The soldiers made an appreciative audience, though the band members got the impression they would have liked Lynyrd Skynyrd songs better.

“It's funny,” Brandin said. “Americans seem to be the only ones who don't get their own roots music. We did a couple of shows where there were U.N. troops from other countries—Germany, France, Holland, Sweden—and they were the ones who really went for the music.”

In America, the thing that makes us nuts may be the thing that saves us. In Europe, for better or worse, people are surrounded by tradition. It's in the stonework, in the inflections of language, in the large and small rituals that make up the day. The late Joseph Campbell argued that humanity's rituals and myths are the incubators that make us complete, as other, more instinctive creatures are at birth. In Europe, citizens are practically smothered by ritual and history, which at once reminds them of the greatness of which humanity is capable while choking fresh invention.

They regard America with a bemused wariness, I've found, much as one might regard a precocious infant staggering around with a handgun.
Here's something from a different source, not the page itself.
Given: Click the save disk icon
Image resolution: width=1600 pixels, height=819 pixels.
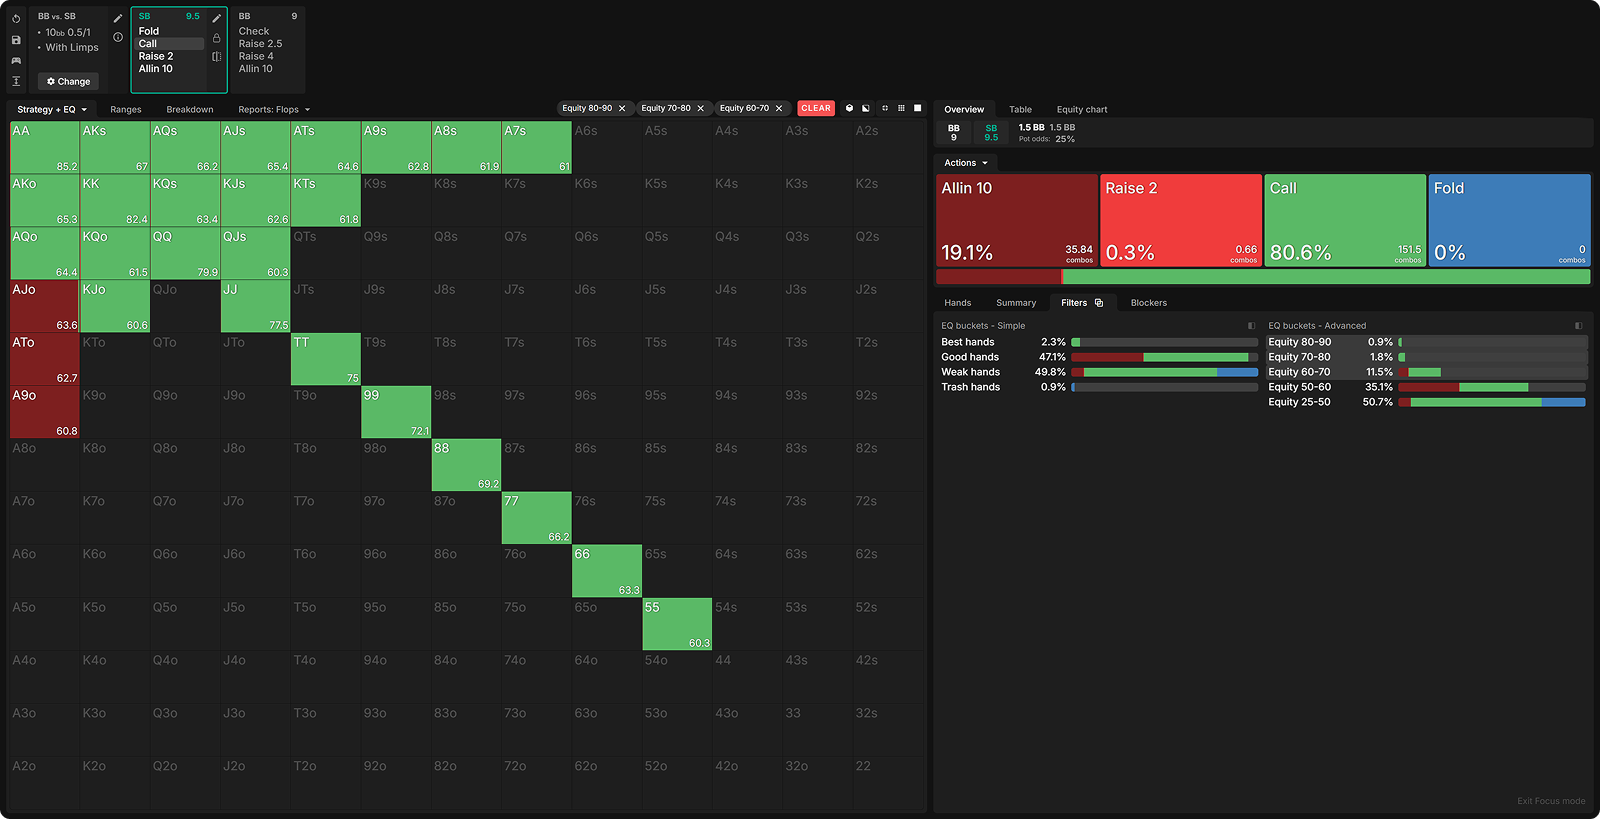Looking at the screenshot, I should tap(16, 40).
We are virtually rootless, to the degree that most kids don't even know who Chuck Berry is, much less the stuff of myth and ritual. Everything is cleared away for the next novelty, the next big-mouthed bass with a song in his heart. Who are we? We wake up every day on a stage with no script, with nowhere to go but the future.

* This was a sale price. The sale is over. There is no reason to go to Kmart.